Finally, we can say that KNN performs actually pretty well in this data set. The average test classification error is less than between 2%. This error rate is already low and we should not really expect a significant improvement applying LMNN. This ought not be a surprise. Recall that the points in this data set have more than one thousand features and, as we saw before in the dimension reduction experiment, only two dimensions in an embedded space were enough to discern arguably well the chimpanzees, gorillas and bonobos.

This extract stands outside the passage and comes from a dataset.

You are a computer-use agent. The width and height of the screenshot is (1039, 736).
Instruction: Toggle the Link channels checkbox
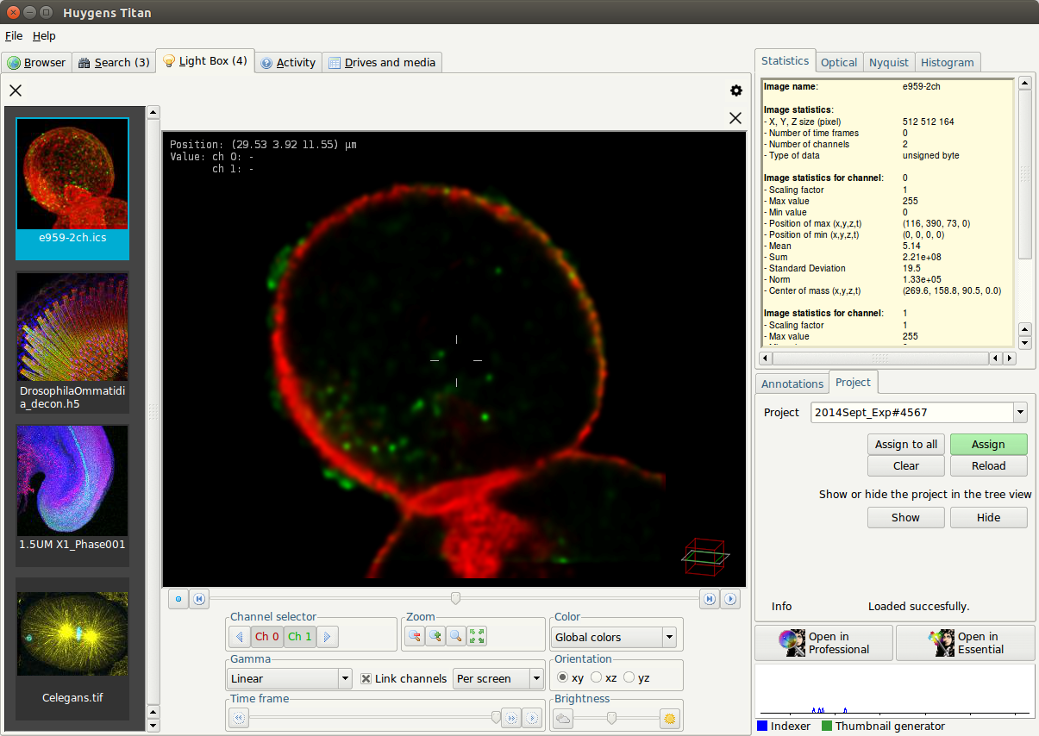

Note that we have used stratified splitting for cross-validation. Stratified splitting divides the folds used during cross-validation so that the proportion of the classes in the initial data set is approximately maintained for each of the folds. This is particular useful in *skewed* data sets, where the number of examples among classes varies significantly.

Nonetheless, LMNN may still turn out to be very useful in a data set like this one. Making a small modification of the vanilla LMNN algorithm, we can enforce that the linear transform found by LMNN is diagonal. This means that LMNN can be used to weight each of the features and, once the training is performed, read from these weights which features are relevant to apply kNN and which ones are not. This is indeed a form of *feature selection*. Using Shogun, it is extremely easy to switch to this so-called *diagonal* mode for LMNN: just call the method [`set_diagonal(use_diagonal)`](http://www.shogun-toolbox.org/doc/en/latest/classshogun_1_1LMNN.html#ad2f03dbad3ad08ab76aecbb656a486e6) with `use_diagonal` set to `True`.

The following experiment takes about five minutes until it is completed (using Shogun Release, i.e. compiled with optimizations enabled). This is mostly due to the high dimension of the data (1492 features) and the fact that, during training, LMNN has to compute many outer products of feature vectors, which is a computation whose time complexity is proportional to the square of the number of features. For the illustration purposes of this notebook, in the following cell we are just going to use a small subset of all the features so that the training finishes faster.

In [None]:
# to make training faster, use a portion of the features
fm = ape_features.get('feature_matrix')
ape_features_subset = sg.create_features(fm[:150, :])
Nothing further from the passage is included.